EXERCISE SET:
(1) According to the text on staff evaluations, what should you start with when measuring excellence in coaching?
(2) Decide whether each statement agrees with the staff evaluations text. Answer yes or no for each and quote the deciding words. (a) Each item in the SOP document can be given a scale from 1 to 10. (b) In the red/yellow/green scale, red stands for "rarely." (c) The example step is taken from a personal-training SOP.
(3) Pick up the staff evaluations text after its last line and keep writing.

DOCUMENT SECTION:

.....

Measuring Excellence: Staff Evaluations

A series of stacked blocks with happy faces—the more gold stars beside the block, the happier the face.

If you want to improve your team, you need to measure how your staff members are doing.

But how do you measure excellence in coaching?

Start with your standard operating procedures (SOPs). Somewhere in your gym, you’ve written down exactly how you want a class to be coached, how a personal-training session should be run, etc.

Right?

(If you haven’t done that yet, do that first, then teach the procedures for perfect performance to your staff. If you haven’t given them these instructions, they’re flying blind.)

If you have SOPs, take each item in the document and give it a scale from 1 to 10.

Another great alternative, as you heard on my podcast with Oskar Johed, is to use a red/yellow/green scale for usually/sometimes/rarely.

Here’s an example using the first step in the “How to Coach a Class” SOP from my gym:

“Starts class precisely on time—1 2 3 4 5 6 7 8 9 10.”

.....

RECORDED DATA:

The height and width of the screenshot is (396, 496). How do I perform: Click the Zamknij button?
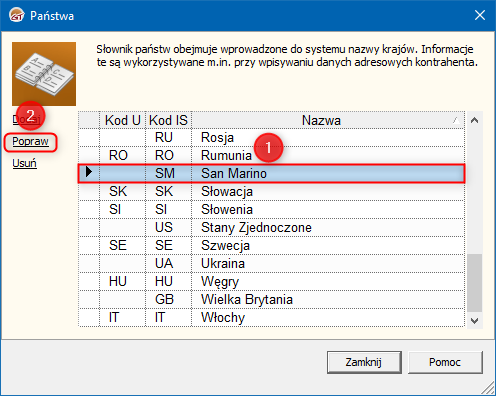pos(364,362)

.....

WRITTEN ANSWERS:
(1) Your standard operating procedures (SOPs).

(2)
(a) Yes: "take each item in the document and give it a scale from 1 to 10."
(b) No: "use a red/yellow/green scale for usually/sometimes/rarely."
(c) No: "the first step in the “How to Coach a Class” SOP from my gym."

(3)
Or, using the same step with Oskar’s method at CrossFit Medis:

“Starts class precisely on time—Usually/Sometimes/Rarely.”

Here’s an example you can download from our archives: Coach Evaluation.

The scale you choose matters less than how consistently you apply it. We’re using these evaluations as a tool to help people improve, not to give them a report card to show their parents.


Use a Calendar!

Now that you have a scorecard, schedule your coach-evaluation periods in advance. I suggest doing evaluations quarterly, but even twice per year is OK. Just make sure they’re on the calendar and everyone knows when they’re coming.

In my early years as a gym owner, I screwed this up. First, I screwed up by not having evaluations and just giving trainers “tips” whenever I saw an opportunity. I saw a lot of opportunities, so I gave a lot of random tips. They thought I was constantly criticizing them. Whoops.

Second, I scheduled real evaluations randomly—usually when I was angry about something. So the trainers always knew an evaluation was bad news. This created a hostile environment, where no one was taking feedback or giving it well and everyone was ready to argue.

Here’s how to do avoid my mistakes:

  • Set up your quarterly evaluation process.
  • Schedule a Career Roadmap meeting with each coach. The evaluation conversation is part of their Career Roadmap meeting.
  • Sit down with each coach, one at a time. Talk about where they’d like to go in their career. Get specific: Write down exact earnings and time targets.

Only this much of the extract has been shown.